+++ Ausgangstext
Oberstdorfs Bergführer - ihnen vertrauten sich Generationen von Touristen an (Teil 9)

von Eugen Thomma am 01.12.2003

In der Reihe der Oberstdorfer Bergführer kommen wir heute zu drei Namen, die wir bereits früher gehört haben, denn die Väter der drei jungen Männer haben wir schon als autorisierte Führer kennengelernt. Nach den Vätern wollten auch die Söhne Touristen zu den Gipfeln unserer Berge geleiten. Es hat sich da also eine Familientradition ergeben. Um bei den früheren Gepflogenheiten zu bleiben, halten wir uns auch heute wieder an die alphabetische Reihenfolge.
++++++
Aufgabe 1 -
Übertrage den Abschnitt der Auflistung, der mit der Zeile beginnt, die „What do you“ enthält, und bis zum Ende der Auflistung reicht, beide Enden eingeschlossen, in eine Markdown-Tabelle mit den Spalten „Nr.“ und „Zeile“. Leere Zeilen und die Bilder lässt du dabei weg.
+++ Extrahierte Daten
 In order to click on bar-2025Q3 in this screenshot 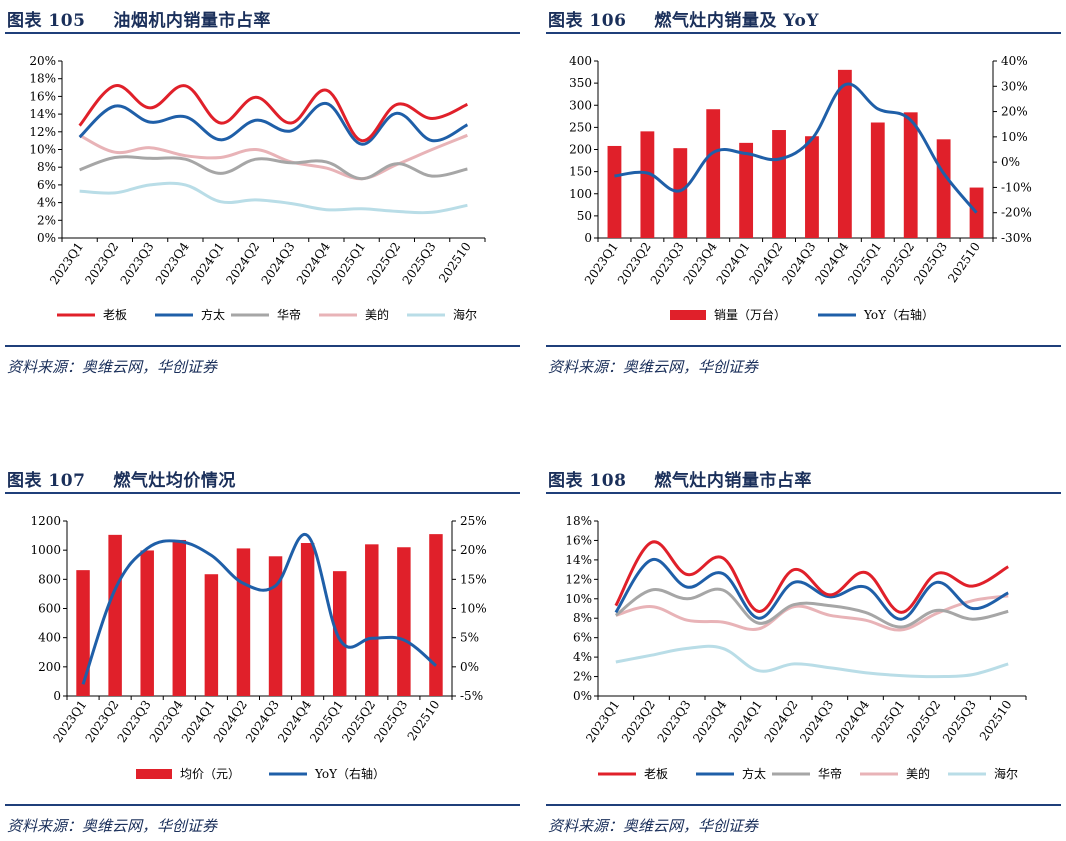, I will do `click(404, 622)`.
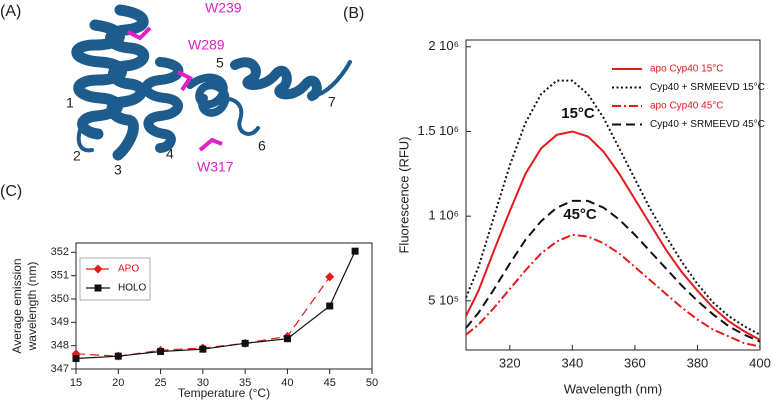 The width and height of the screenshot is (780, 402). I want to click on y-tick-label: 349, so click(60, 322).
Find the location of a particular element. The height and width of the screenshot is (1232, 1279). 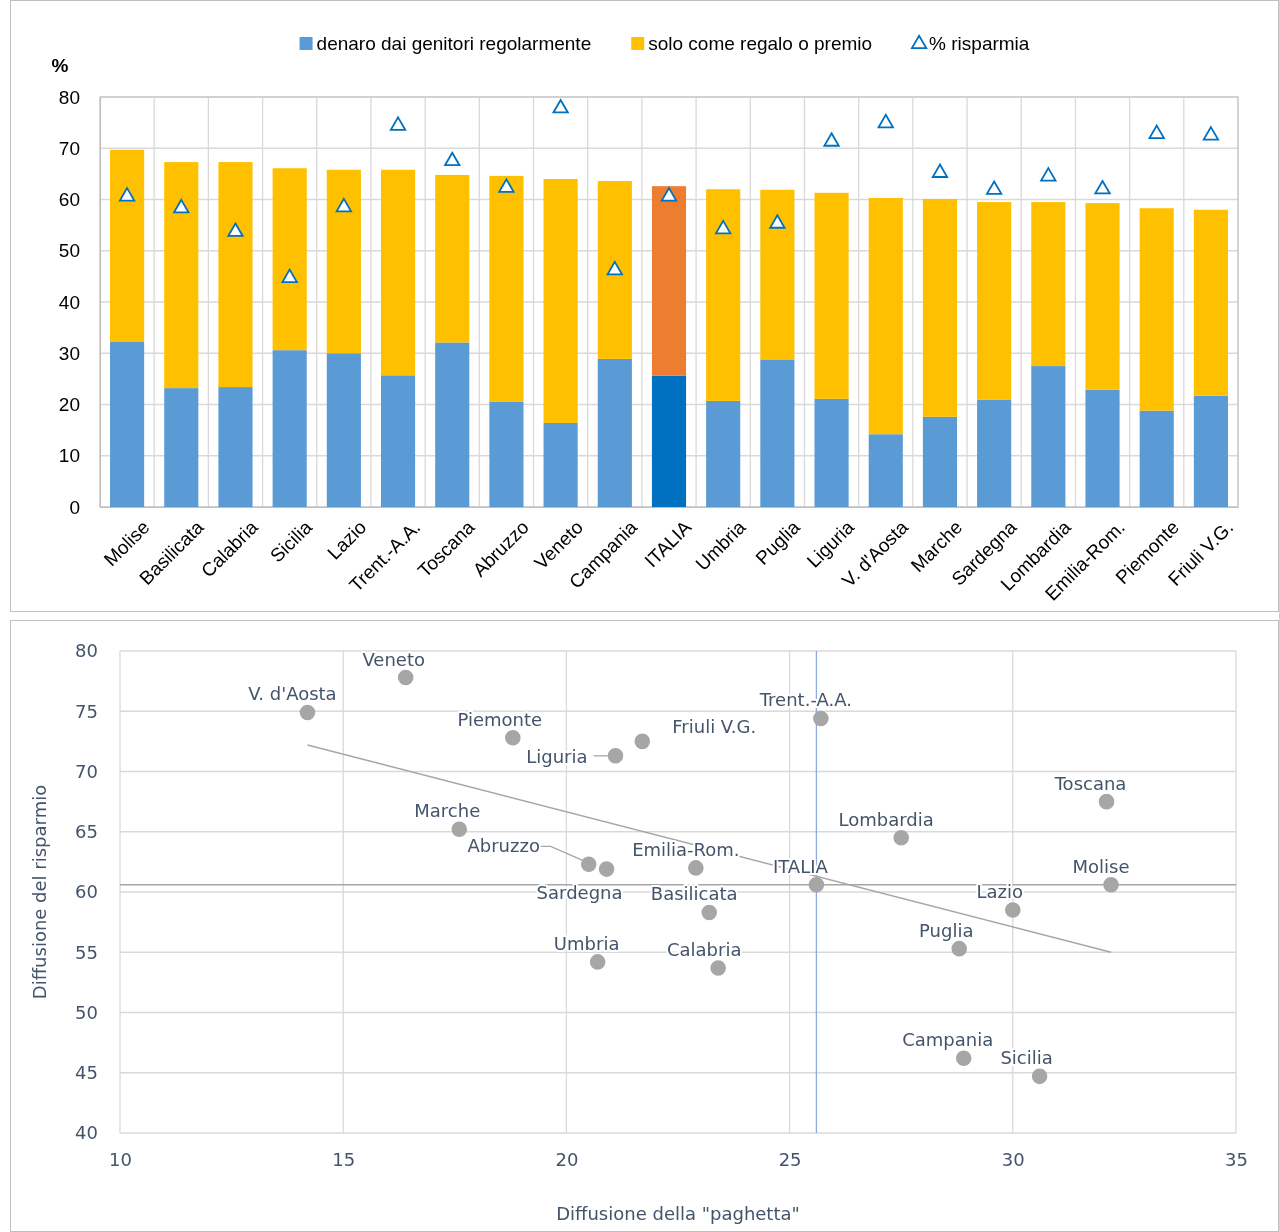

annotation: Marche is located at coordinates (448, 811).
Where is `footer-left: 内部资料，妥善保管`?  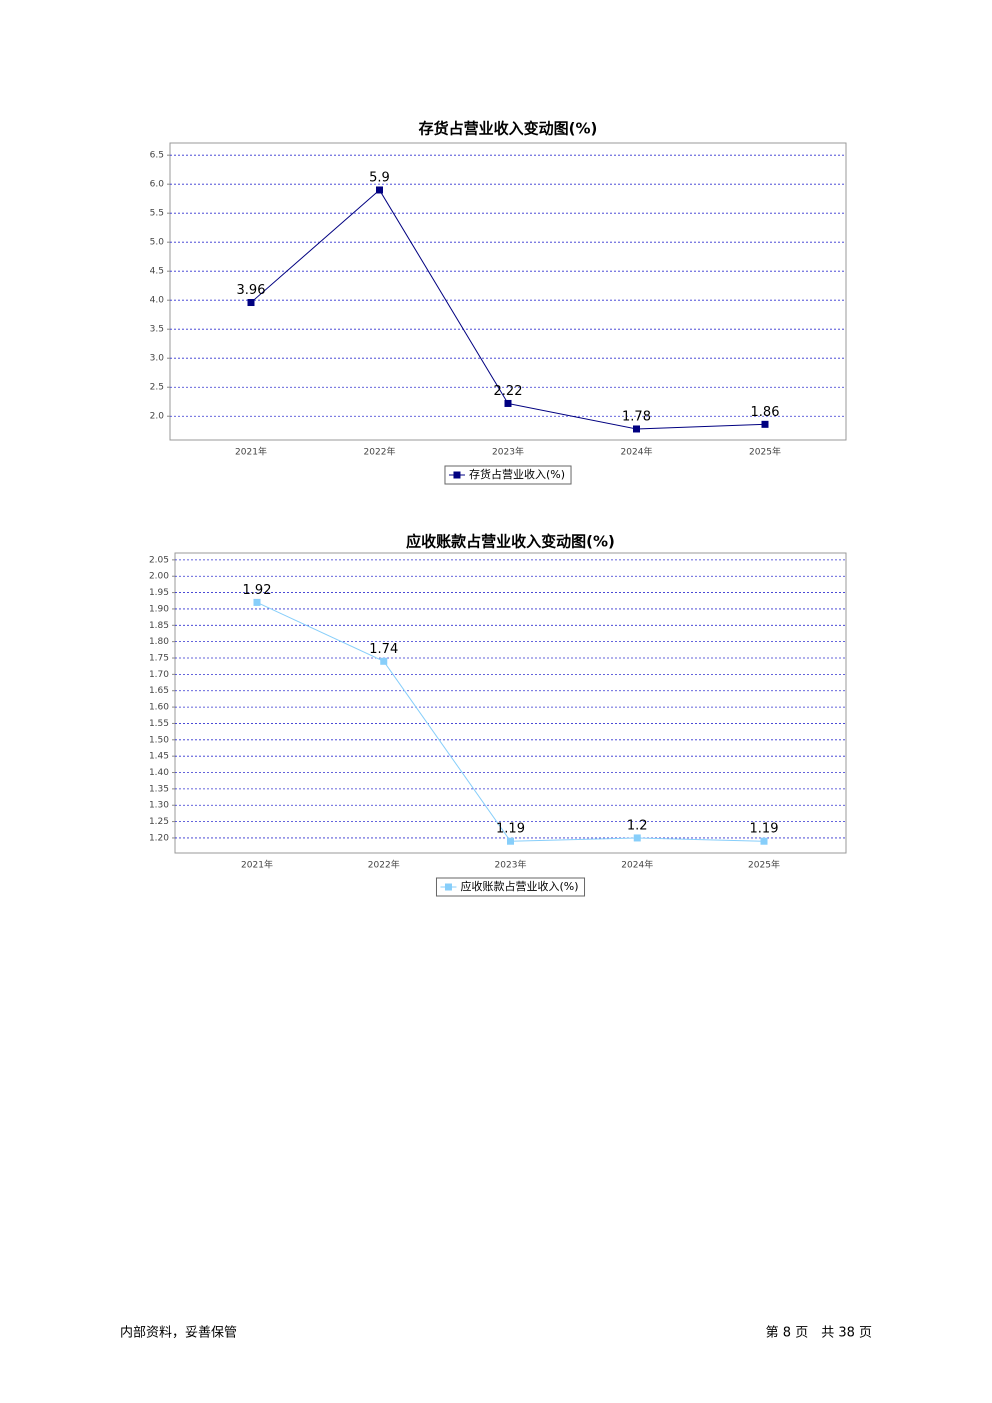
footer-left: 内部资料，妥善保管 is located at coordinates (178, 1333).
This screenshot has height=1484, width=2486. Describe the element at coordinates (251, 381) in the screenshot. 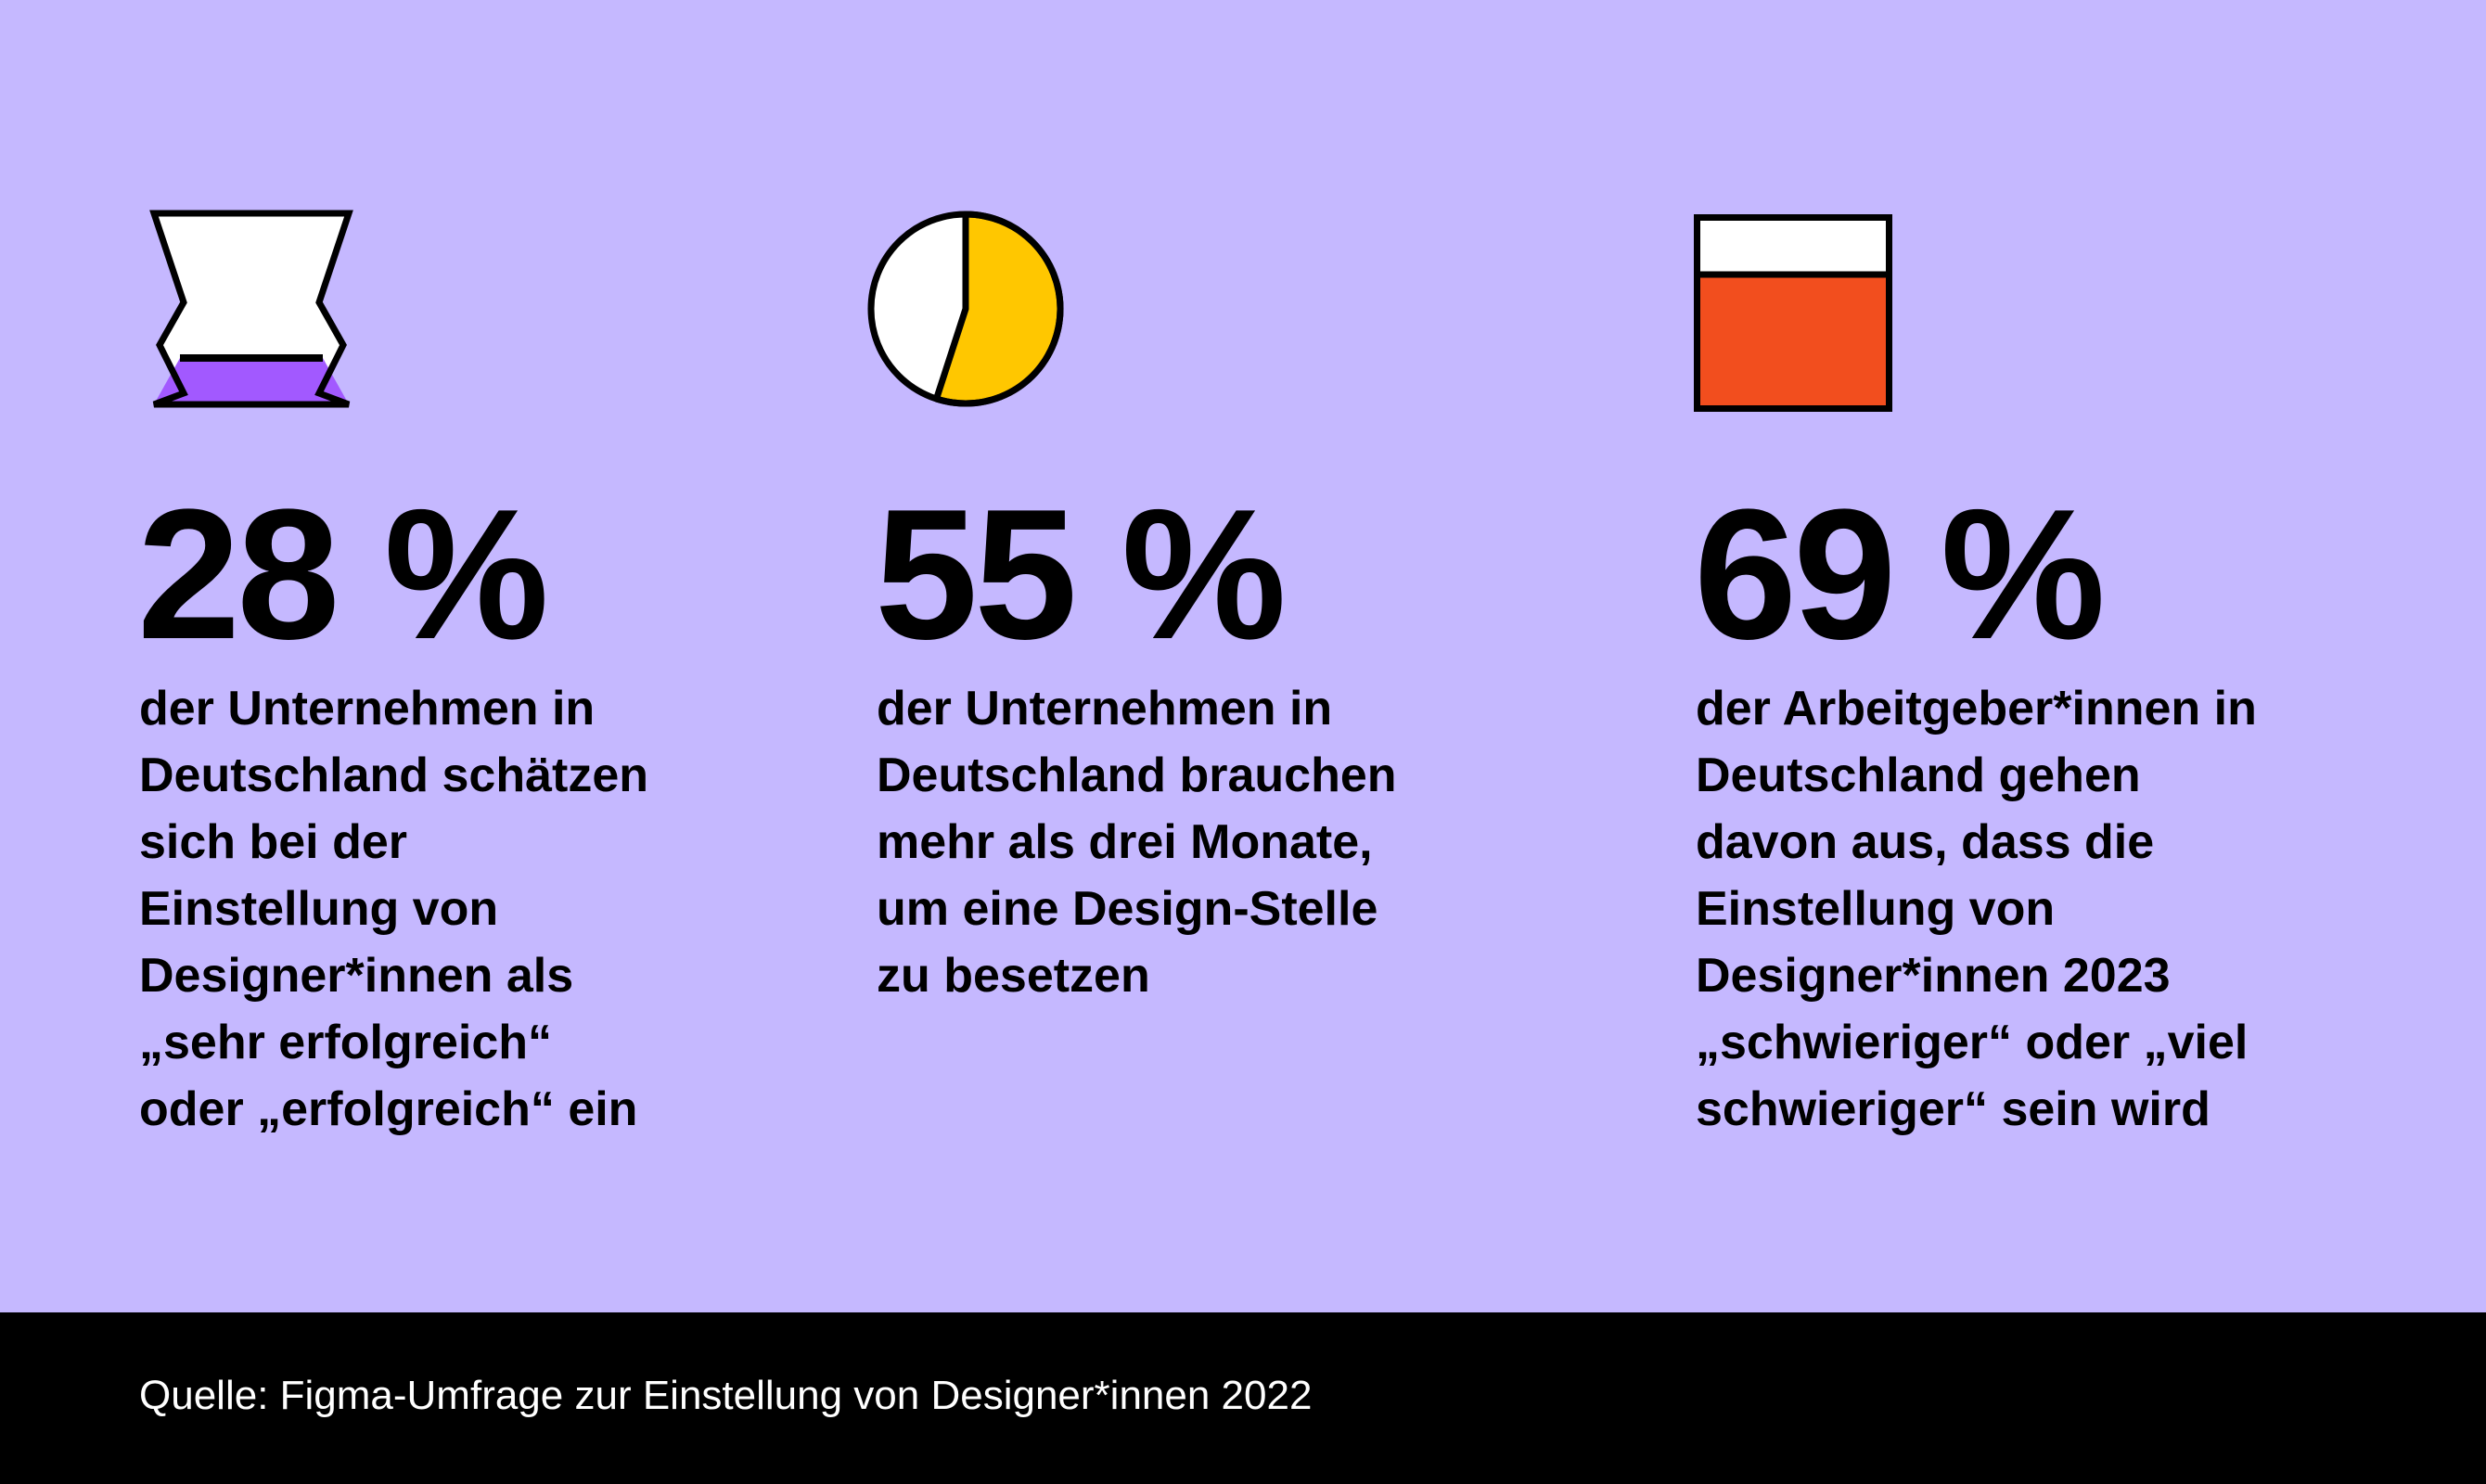

I see `hourglass-fill` at that location.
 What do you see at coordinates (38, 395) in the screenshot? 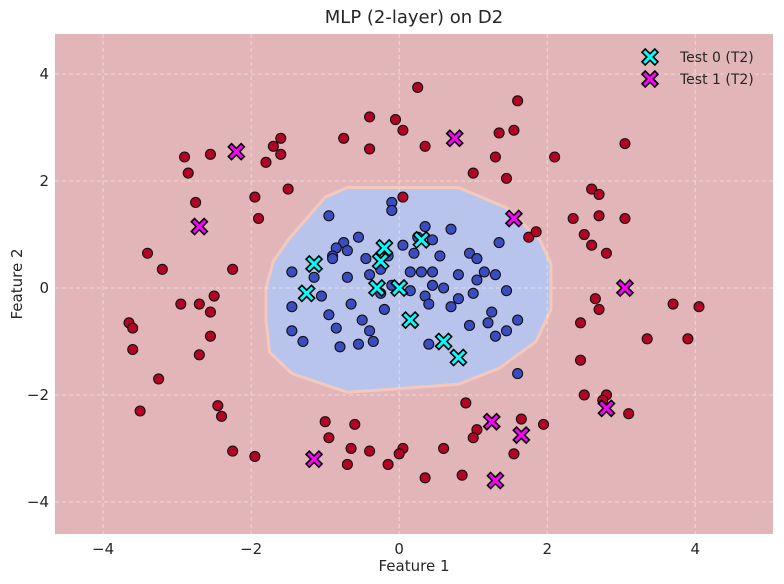
I see `y-tick-label: −2` at bounding box center [38, 395].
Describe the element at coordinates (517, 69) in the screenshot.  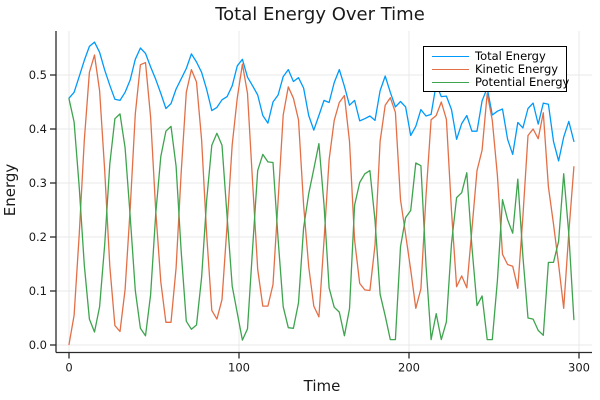
I see `legend-label-kinetic-energy: Kinetic Energy` at that location.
++++++
Aufgabe 2 -
In welcher Reihenfolge werden die Bergführer im Ausgangstext über die Oberstdorfer Bergführer vorgestellt?

Ergebnis 1 -
| Nr. | Zeile |
|---|---|
| 1 |  What do you see at coordinates (38, 395) in the screenshot?  |
| 2 | I see `y-tick-label: −2` at bounding box center [38, 395]. |
| 3 | Describe the element at coordinates (517, 69) in the screenshot.   |
| 4 | I see `legend-label-kinetic-energy: Kinetic Energy` at that location. |

Ergebnis 2 -
In alphabetischer Reihenfolge.